The Court held that failing to attend arbitration was a clear breach of the lease.
The Court went on to note the conduct of HAL when, in writing to YMIL’s solicitors, one of HAL’s directors, Mr McGuire, wrote to YMIL arguing that arbitration was an expensive process and that we can afford these fees. What about you?
It was also noted that Mr McGuire had previously argued that the District Council can prosecute for any consent breaches if they want because it will be the owners who get prosecuted.
The Court also noted an earlier correspondence where Mr McGuire wrote:
We note that your rent is about $72,000 per year. Your senseless provocation will feed your Lawyers rice bowl and benefit you not the slightest. Remember that. I enjoy fighting landlords and we destroyed the last one we dealt with.
Mr McGuire concluded by saying: Whatever your decision in future, we will enjoy the journey that follows and we will enjoy the expensive road that results.
The Court held that the gravity of the breach was high as the refusal to enter into a process to resolve disputes undermines the contractual relationship. The Court found that YMIL did not contribute to the breach in any way and that HAL’s position now saying it will attend arbitration can be viewed cynically as an attempt to simply boost its ability to get relief.

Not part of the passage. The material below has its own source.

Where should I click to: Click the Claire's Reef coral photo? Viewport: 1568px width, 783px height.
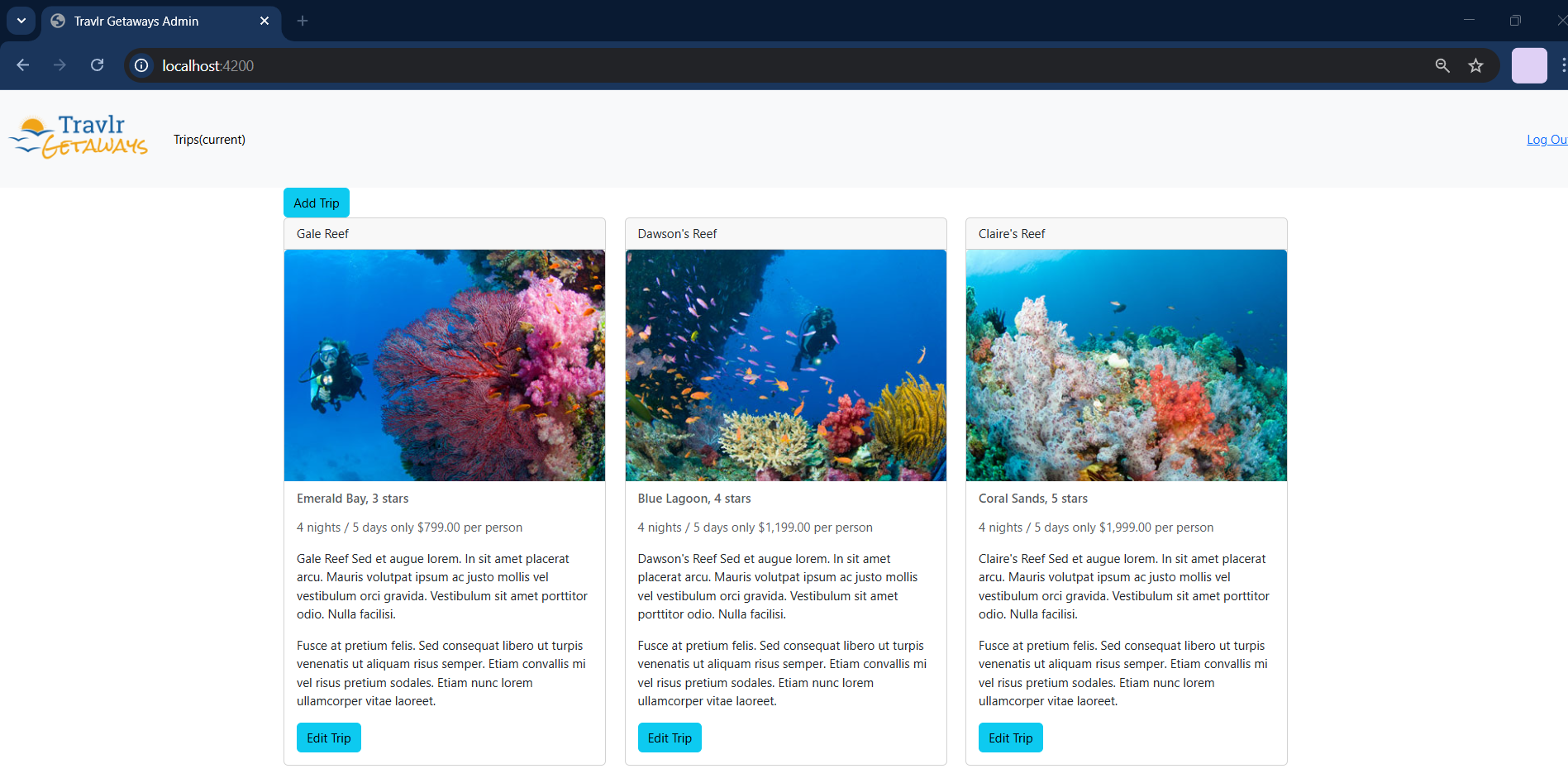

In dismissing the case the Court held that the application by HAL for relief against cancellation of the lease pursuant to section 253 of the Property Law Act 2007 was refused and ordered HAL to pay YMIL’s legal fees, to be assessed if not agreed.
Conclusion
Ultimately, the Court’s decision refused HAL’s application for relief against lease cancellation, citing HAL’s repeated breaches, including the refusal to attend arbitration. This case underscores the importance of honouring contractual obligations and participating in alternative dispute resolution mechanisms promptly. For landlords and tenants alike, it serves as a reminder of the legal and strategic implications of failing to engage in arbitration as stipulated in lease agreements and is a cautionary tale about tempering comments during the course of any dispute.